### Exercise
The line with "Given: Open the Tools menu" through the last line of the entries: give these again exactly, and only these, without any pictures.

Saved entries:
++++++

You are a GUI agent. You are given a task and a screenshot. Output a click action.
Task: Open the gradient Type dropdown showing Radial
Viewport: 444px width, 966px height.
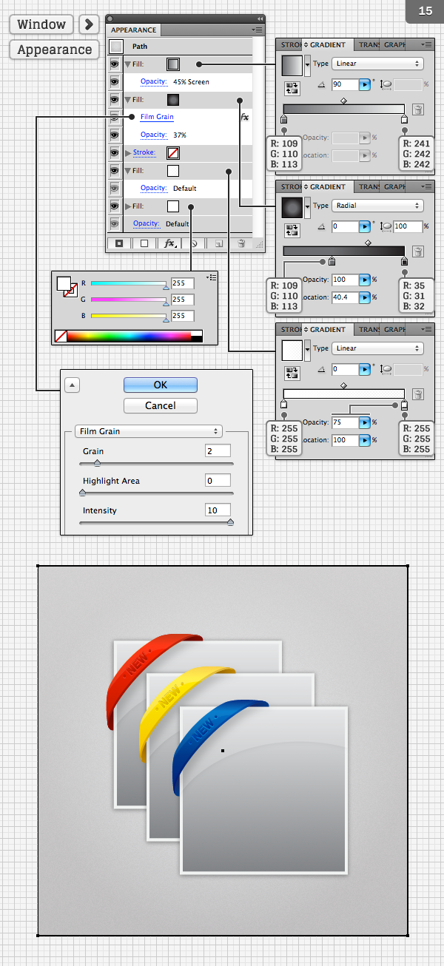377,206
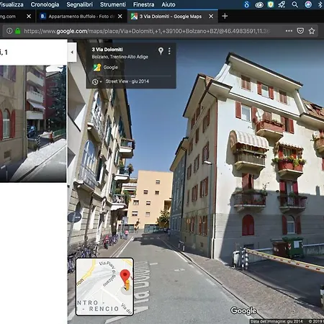
Task: Open the Strumenti menu
Action: 113,4
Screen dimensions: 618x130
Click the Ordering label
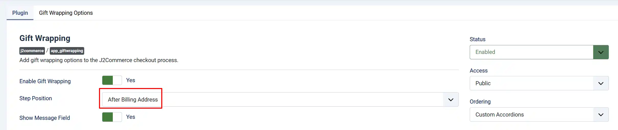click(x=480, y=102)
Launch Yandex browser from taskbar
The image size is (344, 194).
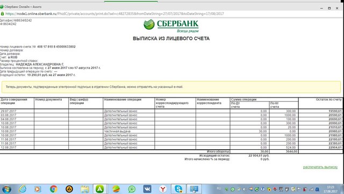pyautogui.click(x=163, y=189)
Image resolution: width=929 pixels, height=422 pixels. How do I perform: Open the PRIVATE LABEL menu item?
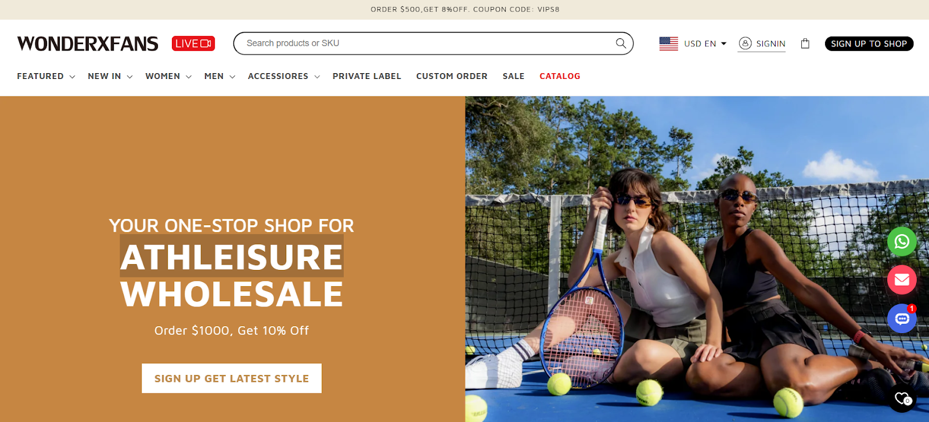[x=367, y=76]
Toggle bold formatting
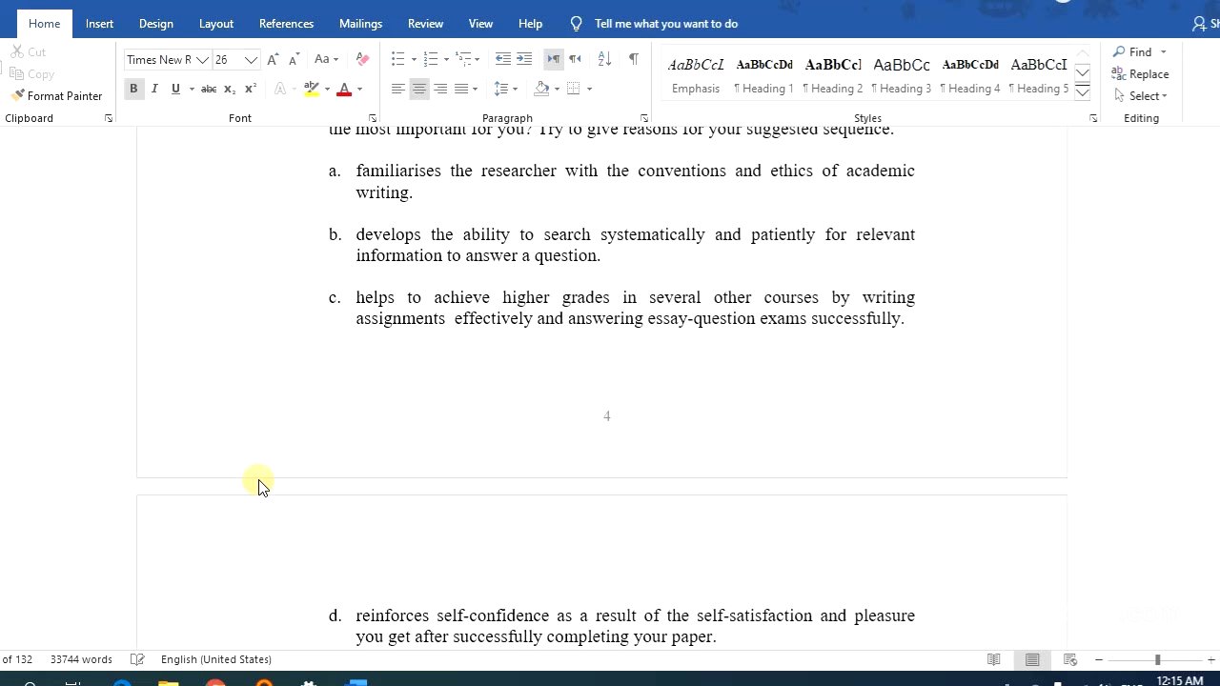The image size is (1220, 686). point(133,89)
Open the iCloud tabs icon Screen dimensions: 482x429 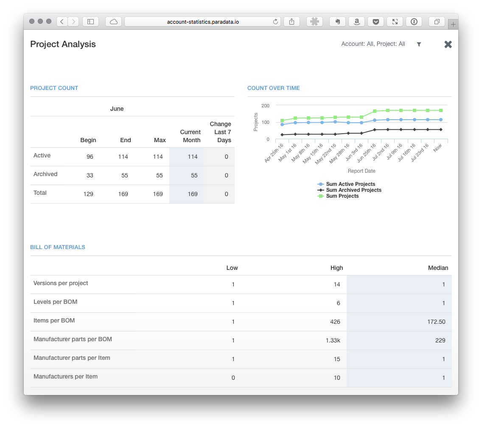tap(114, 22)
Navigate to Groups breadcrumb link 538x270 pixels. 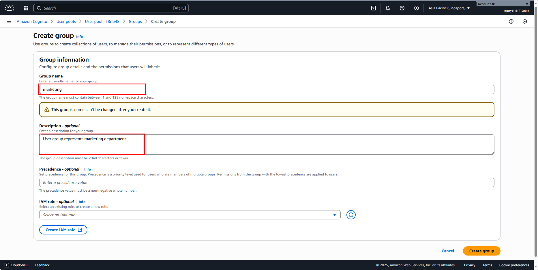pyautogui.click(x=135, y=21)
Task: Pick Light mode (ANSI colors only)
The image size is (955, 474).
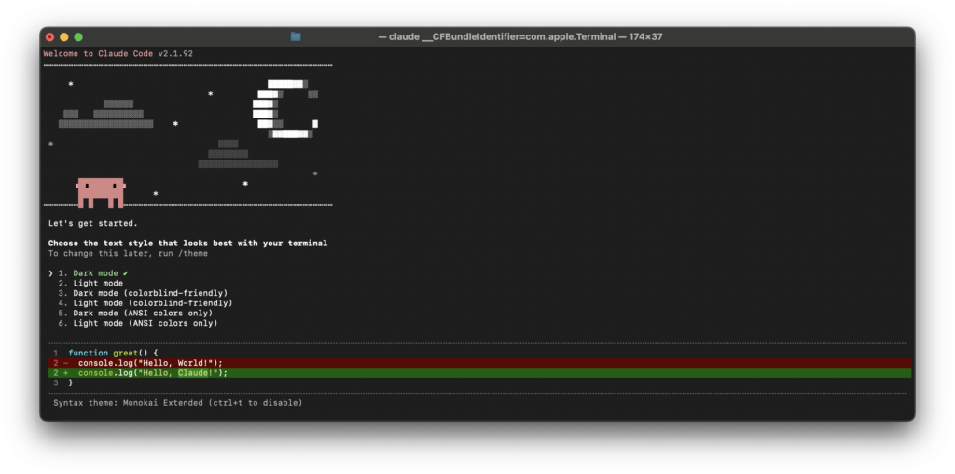Action: coord(145,324)
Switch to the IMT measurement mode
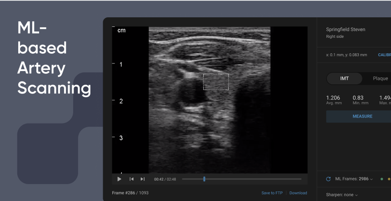The image size is (391, 201). coord(345,78)
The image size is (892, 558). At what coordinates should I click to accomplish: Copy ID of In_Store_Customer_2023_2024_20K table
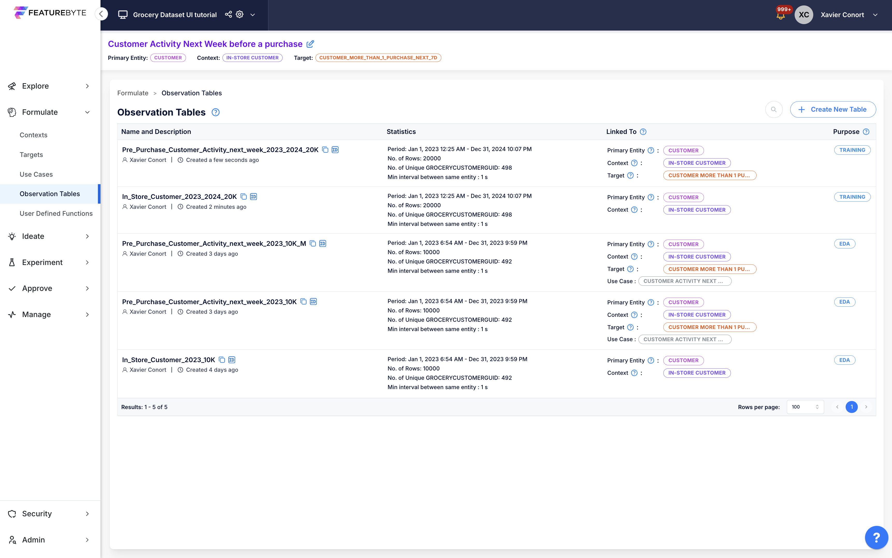pos(253,197)
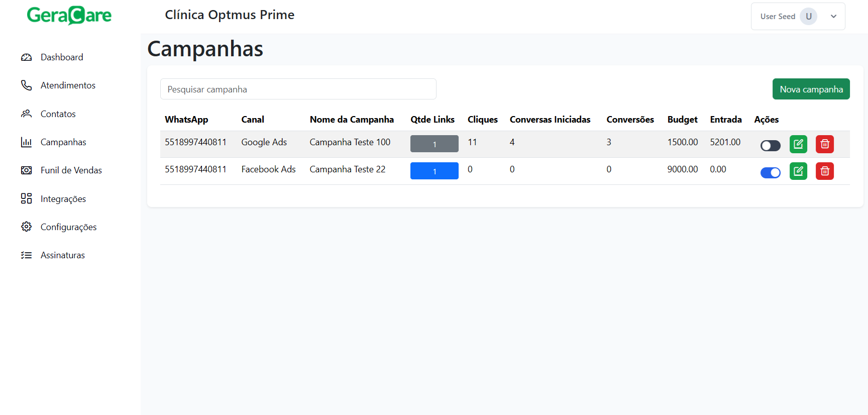Click the Atendimentos phone icon
868x415 pixels.
27,85
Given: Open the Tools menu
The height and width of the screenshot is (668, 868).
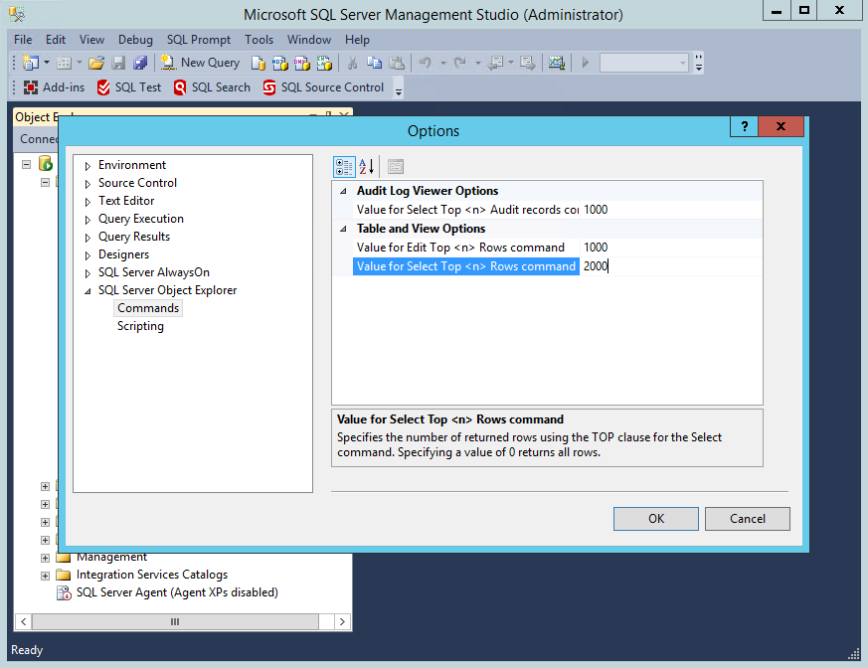Looking at the screenshot, I should [x=259, y=40].

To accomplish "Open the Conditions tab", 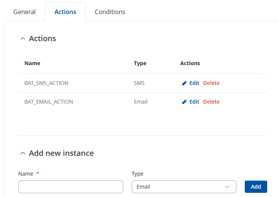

++++++

### Solution to this task
Given: Open the Tools menu
The height and width of the screenshot is (668, 868).
Looking at the screenshot, I should [x=259, y=40].

To accomplish "Open the Conditions tab", 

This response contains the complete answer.